¿Cómo evitar las pataletas de los niños?

Marisol · 24 noviembre, 2015

Es muy probable que cuando los niños se encuentran en medio de una pataleta, los padres también terminen saliéndose de sus cabales, pero aunque estos momentos sean terribles son partes inevitables de la infancia, especialmente entre el primer año de vida y los cuatro años.

¿Qué puedes hacer para evitar las pataletas o para controlarlas cuando ocurren? Echa un vistazo a estos consejillos que están expresados en 9 pasos muy sencillos para que sepas cómo enfrentarte a una de ellas y salir victorioso.

Paso a paso para controlar una rabieta

Paso 1: Ignorar

Cuando tu hijo hace una pataleta, sus emociones están completamente descontroladas a nivel cerebral, por eso no es conveniente tratar de razonar con ellos en medio del conflicto. En el preciso momento en que aparece la pataleta, no hay algo que puedas hacer para que mejoren las cosas, espera hasta que se haya calmado para poder hablar.

Paso 2: Dar un poco de espacio

En ocasiones lo único que necesita un niño es sacar sus emociones poco sanas. Si lo ignoras, si no te enfrentas a él y permites que llore y grite cuando siente que debe hacerlo, puedes permitirle que elimine su ira sin hacerle daño a otra persona.

Paso 3: Disciplinar sin contacto  físico

La próxima vez que sientas la necesidad de darle una nalgada, respira profundamente y tómate un par de segundos para pensar qué es lo que quieres que tu hijo aprenda. Por lo general, una palabra en el momento oportuno tendrá un mejor efecto que un golpe por el que tal vez te sentirás culpable después de unos minutos.
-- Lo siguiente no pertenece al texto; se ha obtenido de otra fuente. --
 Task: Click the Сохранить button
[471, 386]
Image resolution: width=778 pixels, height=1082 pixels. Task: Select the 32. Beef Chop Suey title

Paso 4: Descubrir qué causa la pataleta

Especialmente antes de los dos años, los niños tienen un vocabulario reducido y puede ser más difícil para ti reconocer cuál es la causa del problema. Antes de que la pataleta ocurra, se recomienda enseñar a los niños algunas palabras clave para expresar sus necesidades de alimento, aseo, juegos o atención.

Three Way Tantrum

Paso 5: Abrazar

Seguramente es la última cosa que viene a tu mente en el momento de una pataleta infantil, pero durante un episodio de ánimo exaltado, un abrazo puede ayudar al niño a recuperar su estabilidad emocional, a sentirse seguro y a comprobar que realmente te importa, incluso cuando no estás de acuerdo con su comportamiento.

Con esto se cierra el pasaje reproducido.